WORK REQUEST:
Each record needs to be echoed exactly; can you do that?

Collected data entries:

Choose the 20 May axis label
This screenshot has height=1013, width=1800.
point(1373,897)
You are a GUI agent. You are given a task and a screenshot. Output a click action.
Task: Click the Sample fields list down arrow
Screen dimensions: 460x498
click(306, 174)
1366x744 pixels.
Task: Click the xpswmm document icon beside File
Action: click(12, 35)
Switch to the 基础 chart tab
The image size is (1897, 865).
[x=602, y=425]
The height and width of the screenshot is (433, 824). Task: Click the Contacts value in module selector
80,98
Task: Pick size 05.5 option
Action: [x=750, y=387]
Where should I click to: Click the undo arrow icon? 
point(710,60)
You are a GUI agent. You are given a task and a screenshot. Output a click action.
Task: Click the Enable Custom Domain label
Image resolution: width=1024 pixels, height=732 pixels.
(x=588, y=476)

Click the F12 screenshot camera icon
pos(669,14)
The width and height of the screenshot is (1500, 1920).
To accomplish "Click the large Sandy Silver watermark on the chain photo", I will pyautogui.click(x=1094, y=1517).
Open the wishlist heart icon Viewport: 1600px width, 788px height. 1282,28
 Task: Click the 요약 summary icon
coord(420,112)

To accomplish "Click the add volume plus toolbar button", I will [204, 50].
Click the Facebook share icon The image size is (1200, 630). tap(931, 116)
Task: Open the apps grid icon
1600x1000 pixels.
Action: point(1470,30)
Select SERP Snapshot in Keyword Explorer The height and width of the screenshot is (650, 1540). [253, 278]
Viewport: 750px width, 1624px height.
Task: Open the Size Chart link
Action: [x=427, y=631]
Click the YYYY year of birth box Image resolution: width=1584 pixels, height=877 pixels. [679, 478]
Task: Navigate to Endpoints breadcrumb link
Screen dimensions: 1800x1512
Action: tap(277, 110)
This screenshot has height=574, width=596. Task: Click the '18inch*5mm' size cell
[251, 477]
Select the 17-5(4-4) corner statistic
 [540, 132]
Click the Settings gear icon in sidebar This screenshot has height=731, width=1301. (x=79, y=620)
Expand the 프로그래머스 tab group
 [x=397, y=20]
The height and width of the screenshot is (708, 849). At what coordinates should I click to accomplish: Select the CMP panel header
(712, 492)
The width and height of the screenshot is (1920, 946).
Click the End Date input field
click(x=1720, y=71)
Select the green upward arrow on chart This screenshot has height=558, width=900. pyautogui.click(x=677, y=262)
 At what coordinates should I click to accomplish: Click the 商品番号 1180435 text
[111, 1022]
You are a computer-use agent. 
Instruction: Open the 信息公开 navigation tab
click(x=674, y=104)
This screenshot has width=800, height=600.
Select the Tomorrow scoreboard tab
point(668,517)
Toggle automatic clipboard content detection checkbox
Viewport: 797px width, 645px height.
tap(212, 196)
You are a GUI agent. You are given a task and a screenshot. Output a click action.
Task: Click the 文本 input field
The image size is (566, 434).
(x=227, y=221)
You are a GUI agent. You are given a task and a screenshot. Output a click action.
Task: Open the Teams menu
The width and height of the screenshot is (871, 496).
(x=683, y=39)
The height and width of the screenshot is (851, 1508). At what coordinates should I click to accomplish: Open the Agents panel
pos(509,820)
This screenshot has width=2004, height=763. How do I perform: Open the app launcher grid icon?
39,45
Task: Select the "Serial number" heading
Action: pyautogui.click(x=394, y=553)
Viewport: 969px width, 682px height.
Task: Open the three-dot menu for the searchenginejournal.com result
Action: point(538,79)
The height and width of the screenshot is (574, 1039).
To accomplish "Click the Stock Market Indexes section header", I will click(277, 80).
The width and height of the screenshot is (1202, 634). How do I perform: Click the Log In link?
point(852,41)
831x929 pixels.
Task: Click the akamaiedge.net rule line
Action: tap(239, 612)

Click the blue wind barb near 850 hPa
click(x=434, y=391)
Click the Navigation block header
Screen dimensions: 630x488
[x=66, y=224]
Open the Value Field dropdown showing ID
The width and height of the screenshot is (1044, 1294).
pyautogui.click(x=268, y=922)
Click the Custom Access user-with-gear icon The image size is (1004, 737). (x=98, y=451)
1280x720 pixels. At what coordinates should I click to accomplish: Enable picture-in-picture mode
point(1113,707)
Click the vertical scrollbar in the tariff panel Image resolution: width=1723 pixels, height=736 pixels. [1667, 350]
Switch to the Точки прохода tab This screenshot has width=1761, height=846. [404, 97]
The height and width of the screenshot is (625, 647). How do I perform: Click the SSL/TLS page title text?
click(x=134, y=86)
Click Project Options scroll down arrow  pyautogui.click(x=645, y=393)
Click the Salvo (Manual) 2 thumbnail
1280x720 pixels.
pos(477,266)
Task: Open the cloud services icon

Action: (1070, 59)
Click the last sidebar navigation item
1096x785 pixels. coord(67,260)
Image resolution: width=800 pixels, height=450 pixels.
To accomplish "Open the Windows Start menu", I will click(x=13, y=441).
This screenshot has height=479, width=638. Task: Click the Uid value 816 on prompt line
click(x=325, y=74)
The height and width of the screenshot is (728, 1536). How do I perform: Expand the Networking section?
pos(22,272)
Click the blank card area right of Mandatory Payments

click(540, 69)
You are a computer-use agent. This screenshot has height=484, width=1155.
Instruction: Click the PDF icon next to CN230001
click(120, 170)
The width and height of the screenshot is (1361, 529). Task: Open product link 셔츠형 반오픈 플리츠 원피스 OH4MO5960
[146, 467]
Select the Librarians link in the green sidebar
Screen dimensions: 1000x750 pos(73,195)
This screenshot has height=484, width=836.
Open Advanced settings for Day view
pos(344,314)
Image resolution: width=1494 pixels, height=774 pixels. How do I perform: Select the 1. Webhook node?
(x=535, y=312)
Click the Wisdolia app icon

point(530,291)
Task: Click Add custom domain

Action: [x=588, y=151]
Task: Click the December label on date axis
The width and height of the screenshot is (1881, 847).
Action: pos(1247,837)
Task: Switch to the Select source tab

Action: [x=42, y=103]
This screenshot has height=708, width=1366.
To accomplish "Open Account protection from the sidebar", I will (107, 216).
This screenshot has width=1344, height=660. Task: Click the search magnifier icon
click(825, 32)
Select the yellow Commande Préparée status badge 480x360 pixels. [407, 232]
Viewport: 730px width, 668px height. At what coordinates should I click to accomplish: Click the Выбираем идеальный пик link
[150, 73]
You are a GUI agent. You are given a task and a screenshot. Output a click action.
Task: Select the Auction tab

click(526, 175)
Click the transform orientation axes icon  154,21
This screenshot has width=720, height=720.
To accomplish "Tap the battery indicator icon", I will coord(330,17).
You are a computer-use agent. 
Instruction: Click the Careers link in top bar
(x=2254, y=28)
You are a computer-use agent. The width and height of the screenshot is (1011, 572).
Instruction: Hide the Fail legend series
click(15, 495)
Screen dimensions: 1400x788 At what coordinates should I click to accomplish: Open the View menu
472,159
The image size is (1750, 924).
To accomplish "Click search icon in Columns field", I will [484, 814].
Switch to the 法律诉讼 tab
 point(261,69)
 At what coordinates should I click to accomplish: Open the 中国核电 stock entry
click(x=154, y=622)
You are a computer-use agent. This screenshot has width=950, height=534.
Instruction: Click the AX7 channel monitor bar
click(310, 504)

EXERCISE OUTPUT:
Choose the 20 May axis label
This screenshot has height=1013, width=1800.
point(1373,897)
You are a GUI agent. You are given a task and a screenshot. Output a click action.
Task: Click the Sample fields list down arrow
Screen dimensions: 460x498
click(306, 174)
1366x744 pixels.
Task: Click the xpswmm document icon beside File
Action: click(12, 35)
Switch to the 基础 chart tab
The image size is (1897, 865).
[x=602, y=425]
The height and width of the screenshot is (433, 824). Task: Click the Contacts value in module selector
80,98
Task: Pick size 05.5 option
Action: [x=750, y=387]
Where should I click to: Click the undo arrow icon? 
point(710,60)
You are a GUI agent. You are given a task and a screenshot. Output a click action.
Task: Click the Enable Custom Domain label
Image resolution: width=1024 pixels, height=732 pixels.
(x=588, y=476)

Click the F12 screenshot camera icon
pos(669,14)
The width and height of the screenshot is (1500, 1920).
To accomplish "Click the large Sandy Silver watermark on the chain photo", I will pyautogui.click(x=1094, y=1517).
Open the wishlist heart icon Viewport: 1600px width, 788px height. 1282,28
 Task: Click the 요약 summary icon
coord(420,112)

To accomplish "Click the add volume plus toolbar button", I will [204, 50].
Click the Facebook share icon The image size is (1200, 630). tap(931, 116)
Task: Open the apps grid icon
1600x1000 pixels.
Action: point(1470,30)
Select SERP Snapshot in Keyword Explorer The height and width of the screenshot is (650, 1540). [253, 278]
Viewport: 750px width, 1624px height.
Task: Open the Size Chart link
Action: [x=427, y=631]
Click the YYYY year of birth box Image resolution: width=1584 pixels, height=877 pixels. [679, 478]
Task: Navigate to Endpoints breadcrumb link
Screen dimensions: 1800x1512
Action: tap(277, 110)
This screenshot has height=574, width=596. Task: Click the '18inch*5mm' size cell
[251, 477]
Select the 17-5(4-4) corner statistic
 [540, 132]
Click the Settings gear icon in sidebar This screenshot has height=731, width=1301. (x=79, y=620)
Expand the 프로그래머스 tab group
 [x=397, y=20]
The height and width of the screenshot is (708, 849). At what coordinates should I click to accomplish: Select the CMP panel header
(712, 492)
The width and height of the screenshot is (1920, 946).
Click the End Date input field
click(x=1720, y=71)
Select the green upward arrow on chart This screenshot has height=558, width=900. pyautogui.click(x=677, y=262)
 At what coordinates should I click to accomplish: Click the 商品番号 1180435 text
[111, 1022]
You are a computer-use agent. 
Instruction: Open the 信息公开 navigation tab
click(x=674, y=104)
This screenshot has width=800, height=600.
Select the Tomorrow scoreboard tab
point(668,517)
Toggle automatic clipboard content detection checkbox
Viewport: 797px width, 645px height.
tap(212, 196)
You are a GUI agent. You are given a task and a screenshot. Output a click action.
Task: Click the 文本 input field
The image size is (566, 434).
(x=227, y=221)
You are a GUI agent. You are given a task and a screenshot. Output a click action.
Task: Open the Teams menu
The width and height of the screenshot is (871, 496).
(x=683, y=39)
The height and width of the screenshot is (851, 1508). At what coordinates should I click to accomplish: Open the Agents panel
pos(509,820)
This screenshot has width=2004, height=763. How do I perform: Open the app launcher grid icon?
39,45
Task: Select the "Serial number" heading
Action: pyautogui.click(x=394, y=553)
Viewport: 969px width, 682px height.
Task: Open the three-dot menu for the searchenginejournal.com result
Action: point(538,79)
The height and width of the screenshot is (574, 1039).
To accomplish "Click the Stock Market Indexes section header", I will click(277, 80).
The width and height of the screenshot is (1202, 634). How do I perform: Click the Log In link?
point(852,41)
831x929 pixels.
Task: Click the akamaiedge.net rule line
Action: tap(239, 612)

Click the blue wind barb near 850 hPa
click(x=434, y=391)
Click the Navigation block header
Screen dimensions: 630x488
[x=66, y=224]
Open the Value Field dropdown showing ID
The width and height of the screenshot is (1044, 1294).
pyautogui.click(x=268, y=922)
Click the Custom Access user-with-gear icon The image size is (1004, 737). (x=98, y=451)
1280x720 pixels. At what coordinates should I click to accomplish: Enable picture-in-picture mode
point(1113,707)
Click the vertical scrollbar in the tariff panel Image resolution: width=1723 pixels, height=736 pixels. [1667, 350]
Switch to the Точки прохода tab This screenshot has width=1761, height=846. [404, 97]
The height and width of the screenshot is (625, 647). How do I perform: Click the SSL/TLS page title text?
click(x=134, y=86)
Click Project Options scroll down arrow  pyautogui.click(x=645, y=393)
Click the Salvo (Manual) 2 thumbnail
1280x720 pixels.
pos(477,266)
Task: Open the cloud services icon

Action: (1070, 59)
Click the last sidebar navigation item
1096x785 pixels. coord(67,260)
Image resolution: width=800 pixels, height=450 pixels.
To accomplish "Open the Windows Start menu", I will click(x=13, y=441).
This screenshot has height=479, width=638. Task: Click the Uid value 816 on prompt line
click(x=325, y=74)
The height and width of the screenshot is (728, 1536). How do I perform: Expand the Networking section?
pos(22,272)
Click the blank card area right of Mandatory Payments

click(540, 69)
You are a computer-use agent. This screenshot has height=484, width=1155.
Instruction: Click the PDF icon next to CN230001
click(120, 170)
The width and height of the screenshot is (1361, 529). Task: Open product link 셔츠형 반오픈 플리츠 원피스 OH4MO5960
[146, 467]
Select the Librarians link in the green sidebar
Screen dimensions: 1000x750 pos(73,195)
This screenshot has height=484, width=836.
Open Advanced settings for Day view
pos(344,314)
Image resolution: width=1494 pixels, height=774 pixels. How do I perform: Select the 1. Webhook node?
(x=535, y=312)
Click the Wisdolia app icon

point(530,291)
Task: Click Add custom domain

Action: [x=588, y=151]
Task: Click the December label on date axis
The width and height of the screenshot is (1881, 847).
Action: pos(1247,837)
Task: Switch to the Select source tab

Action: [x=42, y=103]
This screenshot has height=708, width=1366.
To accomplish "Open Account protection from the sidebar", I will (107, 216).
This screenshot has width=1344, height=660. Task: Click the search magnifier icon
click(825, 32)
Select the yellow Commande Préparée status badge 480x360 pixels. [407, 232]
Viewport: 730px width, 668px height. At what coordinates should I click to accomplish: Click the Выбираем идеальный пик link
[150, 73]
You are a GUI agent. You are given a task and a screenshot. Output a click action.
Task: Select the Auction tab

click(526, 175)
Click the transform orientation axes icon  154,21
This screenshot has width=720, height=720.
To accomplish "Tap the battery indicator icon", I will coord(330,17).
You are a computer-use agent. 
Instruction: Click the Careers link in top bar
(x=2254, y=28)
You are a computer-use agent. The width and height of the screenshot is (1011, 572).
Instruction: Hide the Fail legend series
click(15, 495)
Screen dimensions: 1400x788 At what coordinates should I click to accomplish: Open the View menu
472,159
The image size is (1750, 924).
To accomplish "Click search icon in Columns field", I will [484, 814].
Switch to the 法律诉讼 tab
 point(261,69)
 At what coordinates should I click to accomplish: Open the 中国核电 stock entry
click(x=154, y=622)
You are a computer-use agent. This screenshot has width=950, height=534.
Instruction: Click the AX7 channel monitor bar
click(310, 504)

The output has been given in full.